As you can see, if you can tease the content attribute from #panel1c > div > div.w-product__actions.iss-product-stock-button > div.w-product__price.iss-product-price-container > span.w-product__price__current.iss-product-current-price then you are good to go :wink:

So, something like this should work:

[{"id":"8cab92ce.9323d","type":"debug","z":"4e0def05.d4415","name":"","active":true,"tosidebar":true,"console":false,"tostatus":false,"complete":"false","x":850,"y":260,"wires":[]},{"id":"5479aade.0fd914","type":"inject","z":"4e0def05.d4415","name":"","topic":"","payload":"","payloadType":"date","repeat":"","crontab":"","once":false,"onceDelay":0.1,"x":220,"y":260,"wires":[["c2e2b434.9eddf8"]]},{"id":"c2e2b434.9eddf8","type":"http request","z":"4e0def05.d4415","name":"","method":"GET","ret":"txt","paytoqs":false,"url":"https://www.worten.pt/produtos/ar-condicionado-becken-bac2323-24-m2-12000-btu-branco-5723895","tls":"","proxy":"","authType":"","x":370,"y":260,"wires":[["34cfeab1.5effd6"]]},{"id":"34cfeab1.5effd6","type":"html","z":"4e0def05.d4415","name":"","property":"payload","outproperty":"payload","tag":".iss-product-current-price","ret":"html","as":"single","x":590,"y":260,"wires":[["8cab92ce.9323d"]]}]

But it doesn't because the page includes some nasty javascript checks and the http-request node fails them and triggers a Google challenge/response as you will see if you replace the selector in the html node with body div.

1 Like

Weird but if you wget on console it works... it's possible to wget using console and read as a file ?

I think that the problem is the user agent....

You should be able to set the user agent.

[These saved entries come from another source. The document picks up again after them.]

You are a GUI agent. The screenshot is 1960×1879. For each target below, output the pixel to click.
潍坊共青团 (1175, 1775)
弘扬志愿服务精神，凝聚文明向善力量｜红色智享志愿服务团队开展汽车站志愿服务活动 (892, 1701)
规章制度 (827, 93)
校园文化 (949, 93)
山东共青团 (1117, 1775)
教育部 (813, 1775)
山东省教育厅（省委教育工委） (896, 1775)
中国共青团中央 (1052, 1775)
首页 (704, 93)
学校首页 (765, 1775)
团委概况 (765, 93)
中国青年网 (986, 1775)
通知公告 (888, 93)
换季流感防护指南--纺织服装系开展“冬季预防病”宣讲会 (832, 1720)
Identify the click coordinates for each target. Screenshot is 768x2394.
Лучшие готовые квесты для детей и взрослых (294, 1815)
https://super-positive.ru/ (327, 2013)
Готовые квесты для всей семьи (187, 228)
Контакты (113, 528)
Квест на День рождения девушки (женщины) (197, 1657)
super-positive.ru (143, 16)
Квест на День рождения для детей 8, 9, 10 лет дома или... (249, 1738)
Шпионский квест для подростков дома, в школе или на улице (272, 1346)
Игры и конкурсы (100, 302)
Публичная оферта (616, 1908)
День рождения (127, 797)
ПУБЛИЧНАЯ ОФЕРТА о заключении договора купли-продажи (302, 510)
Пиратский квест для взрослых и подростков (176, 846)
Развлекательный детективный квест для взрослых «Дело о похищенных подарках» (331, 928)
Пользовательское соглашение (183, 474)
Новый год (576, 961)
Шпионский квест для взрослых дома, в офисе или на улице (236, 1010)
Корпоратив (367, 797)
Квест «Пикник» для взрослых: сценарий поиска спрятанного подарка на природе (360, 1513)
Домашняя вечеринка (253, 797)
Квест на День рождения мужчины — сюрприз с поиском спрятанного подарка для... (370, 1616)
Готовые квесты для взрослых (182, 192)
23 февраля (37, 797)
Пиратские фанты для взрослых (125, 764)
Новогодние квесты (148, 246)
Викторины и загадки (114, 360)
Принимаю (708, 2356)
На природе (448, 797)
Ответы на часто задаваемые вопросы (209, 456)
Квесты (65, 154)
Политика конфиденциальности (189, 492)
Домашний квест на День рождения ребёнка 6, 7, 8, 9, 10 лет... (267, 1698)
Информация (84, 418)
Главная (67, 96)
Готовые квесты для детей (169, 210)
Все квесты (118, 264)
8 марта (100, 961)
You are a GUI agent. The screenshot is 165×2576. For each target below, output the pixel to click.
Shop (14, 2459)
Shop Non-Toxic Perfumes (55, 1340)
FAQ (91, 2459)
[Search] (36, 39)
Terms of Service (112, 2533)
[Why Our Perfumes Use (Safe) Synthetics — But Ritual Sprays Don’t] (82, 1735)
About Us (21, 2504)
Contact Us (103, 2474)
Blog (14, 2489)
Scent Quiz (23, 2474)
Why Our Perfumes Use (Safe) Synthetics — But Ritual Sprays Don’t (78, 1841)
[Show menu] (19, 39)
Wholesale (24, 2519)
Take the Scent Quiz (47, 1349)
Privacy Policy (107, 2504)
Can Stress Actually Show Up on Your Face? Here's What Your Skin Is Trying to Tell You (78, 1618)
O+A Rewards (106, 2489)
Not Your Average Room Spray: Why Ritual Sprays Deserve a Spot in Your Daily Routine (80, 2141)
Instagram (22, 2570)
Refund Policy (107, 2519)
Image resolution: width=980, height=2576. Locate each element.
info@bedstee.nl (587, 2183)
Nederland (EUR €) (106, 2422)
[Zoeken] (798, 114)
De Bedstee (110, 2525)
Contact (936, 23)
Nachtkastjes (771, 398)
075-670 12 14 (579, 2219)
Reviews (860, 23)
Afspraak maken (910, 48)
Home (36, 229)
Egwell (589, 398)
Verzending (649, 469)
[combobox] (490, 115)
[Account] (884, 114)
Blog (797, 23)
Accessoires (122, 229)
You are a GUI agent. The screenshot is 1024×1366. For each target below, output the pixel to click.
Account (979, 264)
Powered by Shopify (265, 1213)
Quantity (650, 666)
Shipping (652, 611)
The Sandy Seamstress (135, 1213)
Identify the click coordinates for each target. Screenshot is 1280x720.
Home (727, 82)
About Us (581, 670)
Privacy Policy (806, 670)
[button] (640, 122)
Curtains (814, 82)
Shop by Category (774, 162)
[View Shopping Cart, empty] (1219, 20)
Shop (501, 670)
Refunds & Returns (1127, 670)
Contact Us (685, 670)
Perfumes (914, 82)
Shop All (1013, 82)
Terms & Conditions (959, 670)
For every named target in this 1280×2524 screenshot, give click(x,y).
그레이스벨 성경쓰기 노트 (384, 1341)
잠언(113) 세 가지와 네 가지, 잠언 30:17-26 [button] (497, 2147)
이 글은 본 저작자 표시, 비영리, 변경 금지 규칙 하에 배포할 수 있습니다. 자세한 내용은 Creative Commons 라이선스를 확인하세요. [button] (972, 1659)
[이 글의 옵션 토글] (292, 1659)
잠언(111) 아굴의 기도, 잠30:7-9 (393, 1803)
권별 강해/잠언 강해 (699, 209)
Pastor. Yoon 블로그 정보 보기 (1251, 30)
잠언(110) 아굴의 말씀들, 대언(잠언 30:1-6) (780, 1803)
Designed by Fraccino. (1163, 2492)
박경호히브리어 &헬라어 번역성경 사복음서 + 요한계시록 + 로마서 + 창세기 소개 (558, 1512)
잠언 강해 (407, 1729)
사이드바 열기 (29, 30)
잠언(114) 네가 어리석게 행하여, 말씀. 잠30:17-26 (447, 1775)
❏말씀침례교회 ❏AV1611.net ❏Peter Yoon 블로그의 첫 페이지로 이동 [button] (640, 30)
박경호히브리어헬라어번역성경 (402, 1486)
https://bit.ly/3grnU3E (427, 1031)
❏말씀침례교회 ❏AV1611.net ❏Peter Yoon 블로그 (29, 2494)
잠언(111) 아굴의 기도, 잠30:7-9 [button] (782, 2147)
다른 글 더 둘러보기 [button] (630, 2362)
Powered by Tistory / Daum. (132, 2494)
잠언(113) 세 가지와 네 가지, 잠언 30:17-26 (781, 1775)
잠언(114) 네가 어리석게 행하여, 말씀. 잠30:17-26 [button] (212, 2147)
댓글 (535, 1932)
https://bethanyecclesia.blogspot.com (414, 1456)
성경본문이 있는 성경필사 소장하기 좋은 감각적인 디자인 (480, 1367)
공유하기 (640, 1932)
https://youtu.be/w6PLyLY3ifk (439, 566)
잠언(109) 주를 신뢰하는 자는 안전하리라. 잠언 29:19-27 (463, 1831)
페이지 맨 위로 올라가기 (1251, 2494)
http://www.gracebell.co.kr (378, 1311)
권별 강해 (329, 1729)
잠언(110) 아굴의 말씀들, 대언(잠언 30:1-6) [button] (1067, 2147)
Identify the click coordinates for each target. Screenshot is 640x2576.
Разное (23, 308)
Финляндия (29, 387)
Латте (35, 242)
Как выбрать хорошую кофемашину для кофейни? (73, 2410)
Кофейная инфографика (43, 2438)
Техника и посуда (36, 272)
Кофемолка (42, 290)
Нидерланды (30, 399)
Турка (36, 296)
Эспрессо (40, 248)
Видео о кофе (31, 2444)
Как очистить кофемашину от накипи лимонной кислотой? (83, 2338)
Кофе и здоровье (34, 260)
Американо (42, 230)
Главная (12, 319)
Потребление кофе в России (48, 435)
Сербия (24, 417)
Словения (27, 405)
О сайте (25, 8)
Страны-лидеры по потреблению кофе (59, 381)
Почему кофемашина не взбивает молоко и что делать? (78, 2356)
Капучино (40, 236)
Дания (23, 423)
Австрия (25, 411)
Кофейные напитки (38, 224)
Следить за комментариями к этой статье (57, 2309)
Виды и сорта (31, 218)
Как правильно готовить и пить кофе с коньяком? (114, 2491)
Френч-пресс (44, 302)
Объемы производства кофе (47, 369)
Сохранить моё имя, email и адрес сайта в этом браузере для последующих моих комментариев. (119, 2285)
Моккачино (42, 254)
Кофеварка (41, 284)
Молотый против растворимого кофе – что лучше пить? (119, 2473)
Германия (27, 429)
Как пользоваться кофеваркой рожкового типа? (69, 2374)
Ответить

I think it is possibly looking for a cookie as well so you might try capturing that from a browser session and see if you can add it back in, the http-request node lets you do that.

Yes, you should also be able to use wget, you can use it with the exec node and feed its output back to your flow. You should then be able to process it using the http node.